O ministro das Finanças alemão não cabe em si de contente: o Governo grego, garantiu ele, terá muitas "dificuldades em explicar o acordo aos seus eleitores". Diz-se que era exactamente assim que Nero sorria ao ver as chamas na capital do seu império.

Aprecio o esforço dos que andam a vasculhar nas entrelinhas do pré-acordo entre a Grécia e o Eurogrupo e da "primeira" (sic) lista de reformas com que o novo Governo grego se comprometeu em Bruxelas (cuja versão final só ficará estabelecida no mês de Abril) em busca dos raros vestígios das conquistas obtidas pelo Syriza. Sem dúvida, o combate travado em defesa de uma alternativa política não austeritária e da própria dignidade do povo grego é merecedor de respeito. E é certo que alguma coisa foi alcançada graças a esta nova atitude negocial.

Mas não adianta iludir a realidade: a permanência da Grécia no Euro e as garantias (provisórias) de financiamento do Estado e da economia helénicos foram conseguidos à custa de uma cedência generalizada por parte do Governo grego quanto à execução de uma parte substancial do seu programa político, tal como votado pelos eleitores. E a dimensão da cedência tenderá a revelar-se ainda maior quando o Governo de Atenas for chamado a detalhar e quantificar o impacto orçamental de algumas das medidas que agora anunciou, explicando, por exemplo, o que significa "racionalizar" as taxas do IVA para "maximizar as receitas", eliminar "benefícios fiscais" nos impostos sobre o rendimento, acabar com "benefícios não salariais" na função pública ou adoptar "medidas de redução da despesa" em todos os ministérios, incluindo nas áreas sociais.

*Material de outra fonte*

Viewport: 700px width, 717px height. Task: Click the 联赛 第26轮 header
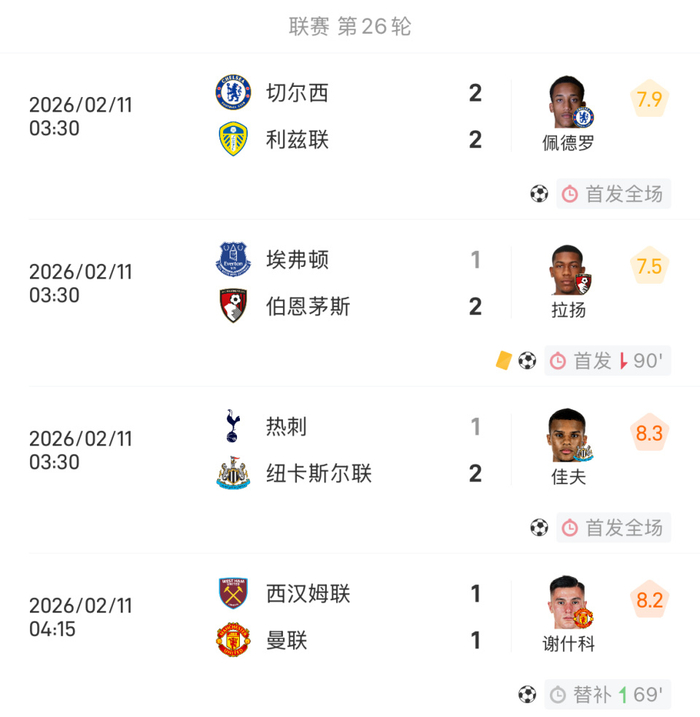(x=350, y=27)
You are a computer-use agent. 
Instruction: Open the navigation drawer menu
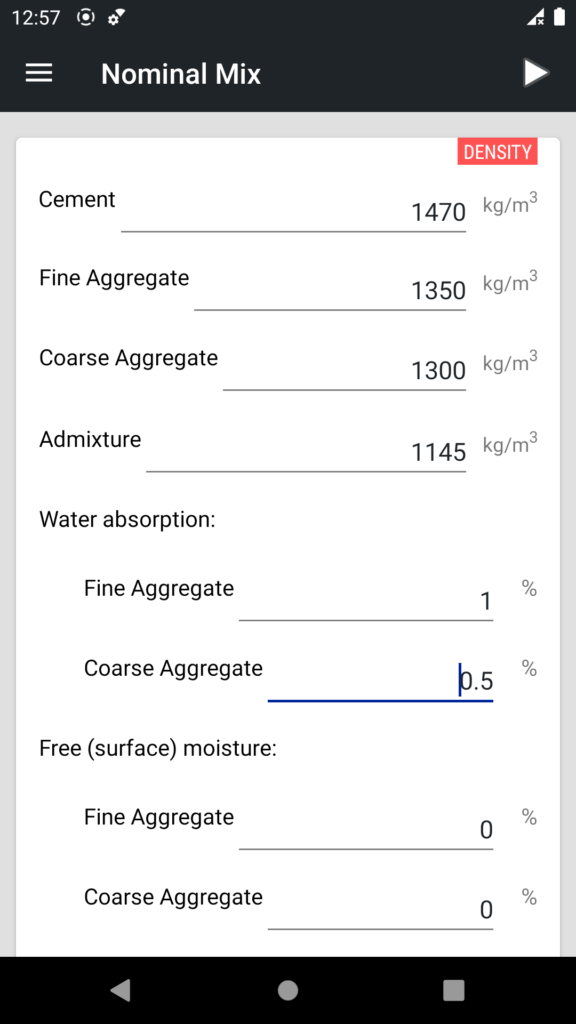(38, 73)
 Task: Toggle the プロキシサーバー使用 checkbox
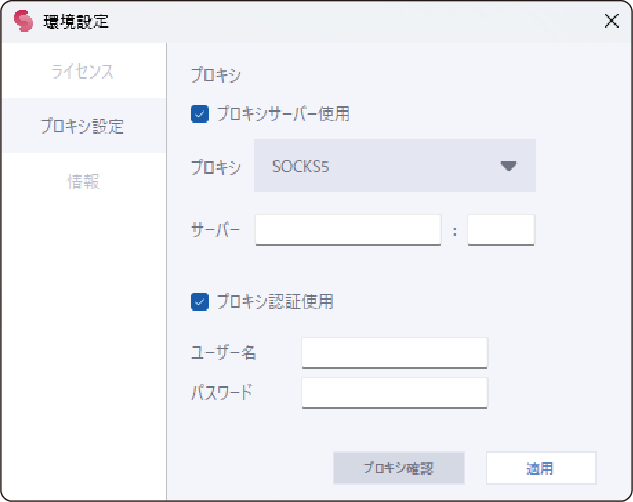pos(199,114)
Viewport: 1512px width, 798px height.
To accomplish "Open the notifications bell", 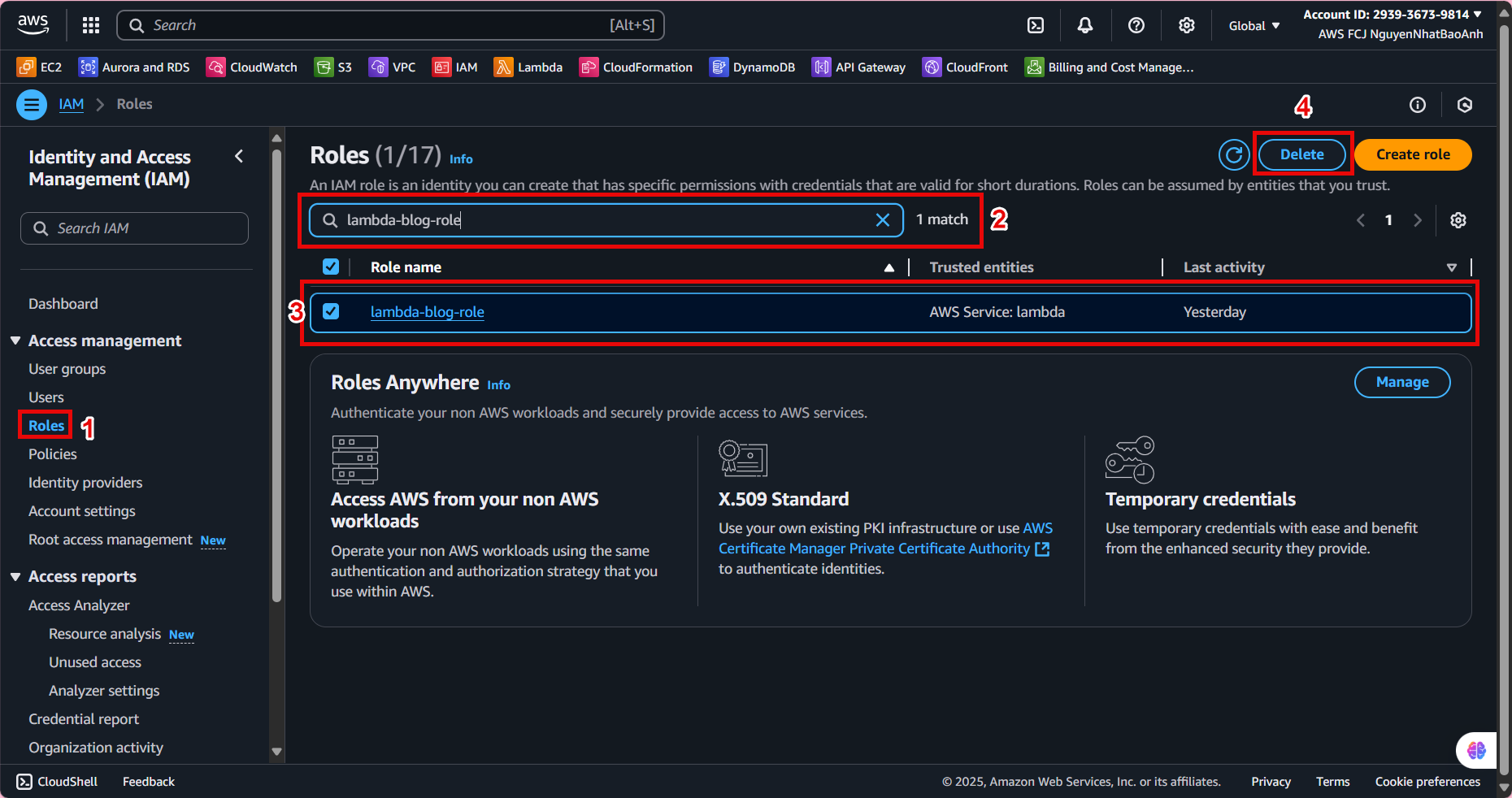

Curiosamente, como aliás os próprios logo trataram de sublinhar, o melhor que Alex Tsipras e Yanis Varoufakis têm para mostrar é o que não está no acordo: não haverá despedimentos na função pública; não haverá cortes nos salários e nas pensões; não haverá aumentos de impostos para os mais pobres e a classe média e não haverá aumentos do IVA na alimentação e na saúde. Apetece perguntar: este discurso explicativo não vos faz lembrar nada? Talvez uma certa esquerda entenda agora melhor a gravidade da situação que o Governo socialista teve de enfrentar em 2011 quando foi forçado a pedir ajuda externa e a negociar o Memorando de Entendimento em consequência do constrangimento financeiro causado pela reacção do BCE e dos mercados ao "chumbo" do PEC IV. Assumir a responsabilidade de governar tem destas coisas: começa logo a ver-se o Mundo de outra maneira.

O directório alemão e os demais defensores da "linha dura", com o Governo português na dianteira, exultam com esta vitória esmagadora da austeridade. Embalados pelo triunfo, julgam-se com resposta para tudo: os eleitores gregos votaram contra? "Tanto pior. A austeridade está inscrita nas regras, não depende do voto. E a vontade dos gregos não vale mais do que a dos outros". Não lhes ocorre reconhecer a ficção em que assenta a legitimidade democrática da política europeia de austeridade e menos ainda que o flagrante desprezo pelos resultados eleitorais na Grécia é apenas mais lenha para a fogueira do projecto europeu. Talvez por isso, há um ambiente pesado de claustrofobia democrática nesta festa da política de austeridade. Mas não deixa de haver também uma vistosa passadeira vermelha. E é por lá que ainda há-de desfilar a senhora Le Pen.